Übungstext —
◆ ◆ ◆ ◆ ◆

Trainer Roger Schmidt bewies in seinem ersten Jahr in Leverkusen respektable Anpassungsfähigkeiten, die Mannschaft zeigte große Fortschritte und hatte Atletico Madrid im Achtelfinale der Champions League am Rande des Ausscheidens.

Dennoch reichten nach den durchwachsenen ersten beiden Saisondritteln neun Siege aus den letzten zwölf Spielen nicht für den direkten Champions-League-Platz - und so steht Bayer zum Bundesliga-Start eine englische Woche bevor. Mit Lazio Rom wartet früh in der Saison eine harte Nuss in der Quali. Dabei muss das Team schnell beweisen, dass es die Abgänge der Leader Gonzalo Castro und Simon Rolfes auffangen kann.

Das ist neu:

Neben Castro und Rolfes hat Leverkusen mit Stefan Reinartz einen weiteren langjährigen Bayer-Profi verloren. Es sind Abgänge, die sich auch auf das Mannschaftsgefüge auswirken. Lars Bender wurde zum Kapitän befördert und soll intern eine noch prominentere Rolle einnehmen.

Auf dem Transfermarkt hat sich Bayer gezielt verstärkt: Abwehrtalent Jonathan Tah kam nach langem Hin und Her vom Hamburger SV, Kyriakos Papadopoulos (Schalke) wurde nach abgelaufener Leihe fest verpflichtet. Insgesamt 14 Millionen Euro kosteten die beiden Innenverteidiger, Routinier und Stabilisator Emir Spahic hatte infolge des Prügel-Eklats schon vor Saisonende seinen Hut nehmen müssen.

◆ ◆ ◆ ◆ ◆

Datenauszug —
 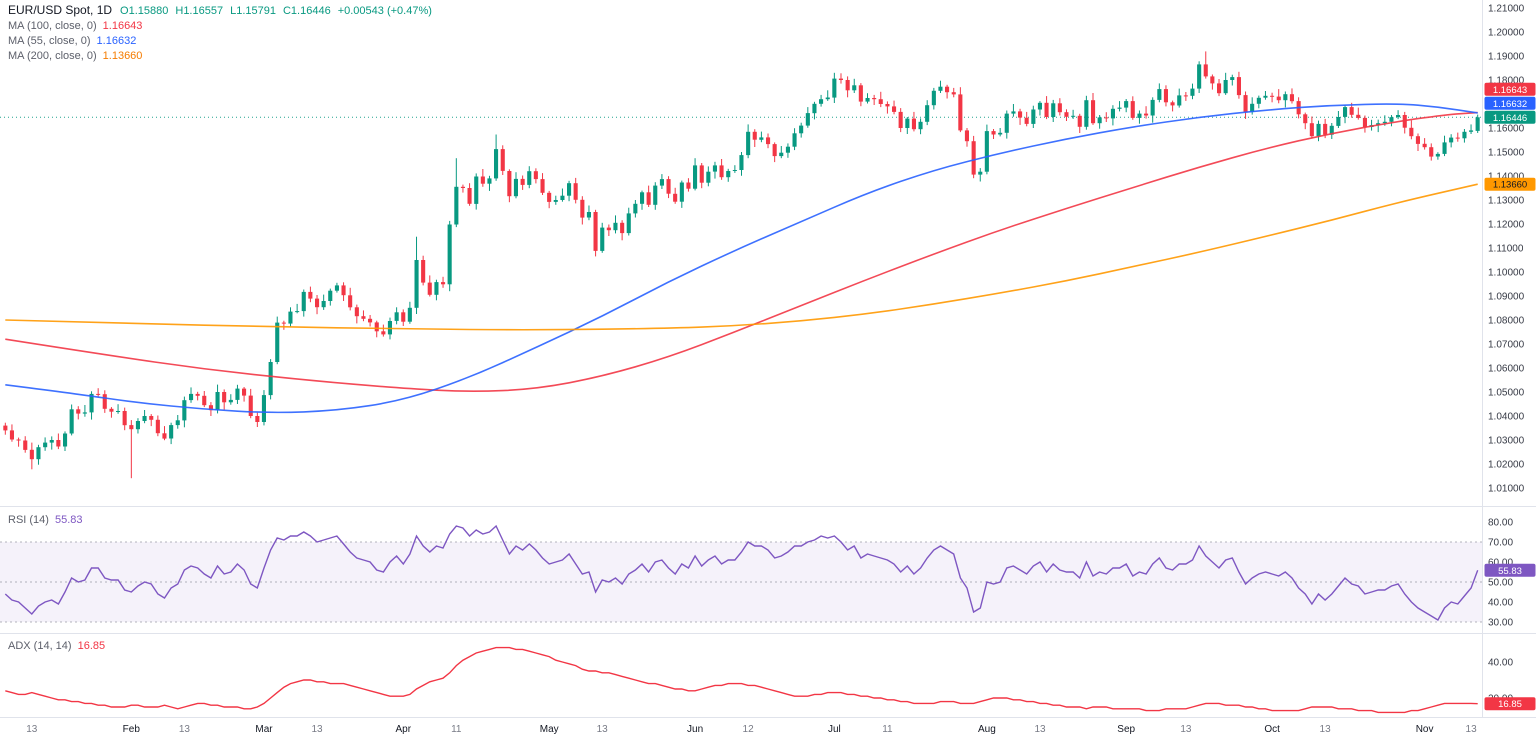 I want to click on ma200-value: 1.13660, so click(x=122, y=56).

◆ ◆ ◆ ◆ ◆

Arbeitsauftrag A —
Welcher Spieler wurde laut dem Übungstext zum Kapitän von Leverkusen befördert?
Arbeitsauftrag B —
Gib aus dem Übungstext die Passage von „Trainer Roger Schmidt“ bis „Rolfes auffangen kann.“ wortgetreu wieder.
Stütze dich dabei ausschließlich auf den Übungstext.

Ergebnis A —
Lars Bender

Ergebnis B —
Trainer Roger Schmidt bewies in seinem ersten Jahr in Leverkusen respektable Anpassungsfähigkeiten, die Mannschaft zeigte große Fortschritte und hatte Atletico Madrid im Achtelfinale der Champions League am Rande des Ausscheidens.

Dennoch reichten nach den durchwachsenen ersten beiden Saisondritteln neun Siege aus den letzten zwölf Spielen nicht für den direkten Champions-League-Platz - und so steht Bayer zum Bundesliga-Start eine englische Woche bevor. Mit Lazio Rom wartet früh in der Saison eine harte Nuss in der Quali. Dabei muss das Team schnell beweisen, dass es die Abgänge der Leader Gonzalo Castro und Simon Rolfes auffangen kann.